Haitham schiebt sein blaues T-Shirt hoch und zeigt eine weitere, gut verheilte Wunde. "Das war am 2. März in einem Dorf östlich von Damaskus, da habe ich eine Kugel in den Brustkorb abbekommen." Der Oberstleutnant spricht über seine Erfolge im militärischen Fünfkampf und über den Konflikt, in dem er bereits zum zweiten Mal verwundet worden ist: "Dieser Krieg ist sehr kompliziert. Die bewaffneten Rebellen sind mitten unter den Zivilisten. Wie können wir sie töten, ohne dass Zivilisten zu Schaden kommen? Wer ist Freund und wer ist Feind? Die syrische Armee arbeitet sehr hart daran, einen professionellen Job zu machen. Für unsere Erfolge brauchen wir die Kooperation der Menschen. Die Syrer haben die Schnauze voll von den Kämpfen, da bin ich mir sicher." Und dann, mit erhobenem Zeigefinger: "Ich bin sicher, wir werden kämpfen, bis wir den letzten Terroristen töten. Dann wird dieser Konflikt vorbei sein." Die Jihadis würden für den Gottesstaat kämpfen, "aber die Armee kämpft den wirklichen Jihad: für Allah und Al-Watan", für Gott, Volk und Vaterland.

Einen Fernseher mit Satellitenempfang im Einzelzimmer wie der Offizier Haitham hat der 23-jährige Salah Derwish nicht. Der Soldat aus Aleppo ist mit zwei weiteren Patienten im Krankenzimmer untergebracht, sein 29-jähriger Bruder ist auf Besuch und versucht ihn aufzumuntern. Verwundet wurde Derwish am vergangenen Freitag in der Nähe von Arbin, östlich von Damaskus. "Wir waren gerade bei einer Säuberungsaktion, als wir mit Granatwerfern angegriffen wurden.
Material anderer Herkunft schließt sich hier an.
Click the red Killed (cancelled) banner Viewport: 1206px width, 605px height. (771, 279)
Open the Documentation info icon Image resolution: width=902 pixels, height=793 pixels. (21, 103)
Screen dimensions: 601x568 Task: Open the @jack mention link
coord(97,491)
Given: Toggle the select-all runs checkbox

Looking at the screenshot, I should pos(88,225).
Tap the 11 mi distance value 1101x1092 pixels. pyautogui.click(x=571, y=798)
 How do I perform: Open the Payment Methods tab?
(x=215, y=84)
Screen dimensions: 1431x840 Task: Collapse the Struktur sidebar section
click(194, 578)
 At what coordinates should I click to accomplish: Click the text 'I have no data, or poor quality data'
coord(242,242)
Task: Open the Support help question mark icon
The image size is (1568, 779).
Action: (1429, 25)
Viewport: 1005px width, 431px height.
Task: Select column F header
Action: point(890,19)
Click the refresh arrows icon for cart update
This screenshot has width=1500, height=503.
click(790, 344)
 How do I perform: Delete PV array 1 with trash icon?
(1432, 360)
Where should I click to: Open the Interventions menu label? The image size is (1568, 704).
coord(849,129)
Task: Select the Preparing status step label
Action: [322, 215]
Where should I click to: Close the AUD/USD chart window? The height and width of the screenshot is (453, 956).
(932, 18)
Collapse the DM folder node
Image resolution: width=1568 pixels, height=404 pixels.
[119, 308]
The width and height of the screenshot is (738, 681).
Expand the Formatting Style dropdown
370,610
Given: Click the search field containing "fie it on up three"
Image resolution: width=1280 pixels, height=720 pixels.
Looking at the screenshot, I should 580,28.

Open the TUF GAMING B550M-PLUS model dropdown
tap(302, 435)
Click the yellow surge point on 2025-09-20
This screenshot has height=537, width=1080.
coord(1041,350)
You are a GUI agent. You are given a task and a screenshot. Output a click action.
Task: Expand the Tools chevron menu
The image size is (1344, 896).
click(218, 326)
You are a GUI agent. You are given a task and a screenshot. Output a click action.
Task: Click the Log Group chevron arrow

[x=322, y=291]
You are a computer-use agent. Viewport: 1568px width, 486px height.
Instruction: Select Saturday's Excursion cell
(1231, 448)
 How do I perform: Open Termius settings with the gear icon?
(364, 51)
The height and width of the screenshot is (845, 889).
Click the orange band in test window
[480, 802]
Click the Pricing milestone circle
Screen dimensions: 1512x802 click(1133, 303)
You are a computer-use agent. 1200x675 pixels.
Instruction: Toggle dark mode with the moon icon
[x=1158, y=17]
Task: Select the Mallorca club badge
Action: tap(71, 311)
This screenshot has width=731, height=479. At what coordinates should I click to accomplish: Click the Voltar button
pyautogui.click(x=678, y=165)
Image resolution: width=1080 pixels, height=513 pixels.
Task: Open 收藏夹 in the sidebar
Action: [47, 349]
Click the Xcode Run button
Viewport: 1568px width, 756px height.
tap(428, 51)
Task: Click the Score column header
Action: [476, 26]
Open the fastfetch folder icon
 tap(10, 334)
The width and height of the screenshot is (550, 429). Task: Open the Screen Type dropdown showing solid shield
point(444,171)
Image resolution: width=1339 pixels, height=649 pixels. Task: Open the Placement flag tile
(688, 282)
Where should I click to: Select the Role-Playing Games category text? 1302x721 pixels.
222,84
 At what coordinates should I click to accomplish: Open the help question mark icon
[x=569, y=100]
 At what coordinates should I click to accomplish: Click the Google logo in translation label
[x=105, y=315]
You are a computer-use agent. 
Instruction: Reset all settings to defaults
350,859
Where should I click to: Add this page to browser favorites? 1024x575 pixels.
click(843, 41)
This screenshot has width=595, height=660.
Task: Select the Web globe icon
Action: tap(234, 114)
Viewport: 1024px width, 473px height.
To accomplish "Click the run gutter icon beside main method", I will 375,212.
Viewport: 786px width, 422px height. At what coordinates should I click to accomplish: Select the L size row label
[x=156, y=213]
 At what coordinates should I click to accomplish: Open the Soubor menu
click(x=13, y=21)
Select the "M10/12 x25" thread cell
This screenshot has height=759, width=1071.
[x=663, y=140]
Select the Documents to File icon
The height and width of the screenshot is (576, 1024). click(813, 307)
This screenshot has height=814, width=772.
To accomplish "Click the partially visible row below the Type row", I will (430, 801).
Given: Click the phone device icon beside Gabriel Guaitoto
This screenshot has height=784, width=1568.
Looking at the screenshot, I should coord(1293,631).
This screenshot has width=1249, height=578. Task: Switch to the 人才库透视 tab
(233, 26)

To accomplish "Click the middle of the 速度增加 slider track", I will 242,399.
Es gab vier Tote und 17 Verwundete." Arbin sei voller Bewaffneter gewesen, sagt Derwish. "Da sind plötzlich 20 Kämpfer auf einem Dach aufgetaucht und haben uns unter Feuer genommen." Einer der Granatsplitter habe eine tiefe, bis an den Knochen reichende Wunde am Bein verursacht, die restlichen Wunden seien nur "Kratzer". In drei Monaten sei er wieder auf den Beinen. "In scha’allah", sagt er. "Wir werden gewinnen", davon ist der 23-Jährige überzeugt, "Shwai, shwai - langsam, langsam".